To learn a little about what goes into building a home immersed in nature, we talked to Brian Mac from Vermont firm Birdseye. Being based in heavily-wooded Vermont, Brian understands what goes into building a forest home!
Designing and building in a forested or wooded area inspires me to create homes which take on a multitude of different architectural languages. To put it another way, building in such immersive or natural places means the homes can start to reflect their surroundings.
This could be considered an ‘organic’ palette which is meant to blend into the landscape. Of course, this idea can be developed with a contemporary language or a more traditional vernacular aesthetic.
An example of a contemporary language could mean a mirror polished stainless steel siding. This is essentially a true reflection of nature.
A more traditional approach would be using wood siding, allowing the rich patina of the wood to naturally age, giving the house an organic feel.

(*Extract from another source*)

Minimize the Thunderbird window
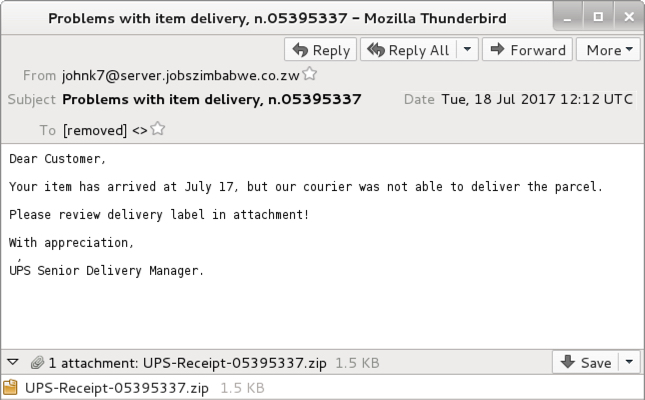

What about the site planning?
Site planning after drafting a house a concept can take many different routes. Placing the house within the forest (Amongst the trees) lends itself to a construction that might call for privacy and solace. Minimal light and heavily wooded surroundings express a feeling of inwardness.
Placing the house on the ‘edge’ of a forested property can reflect a piercing of the landscape, creating a feeling of expansion and reveal. A lot goes into the placement onsite.
What are some of the main issues with a forested home?
Forested homes have a number of challenges. Cold, damp forests are purveyors of mould, and air movement is just one way of mitigating this issue.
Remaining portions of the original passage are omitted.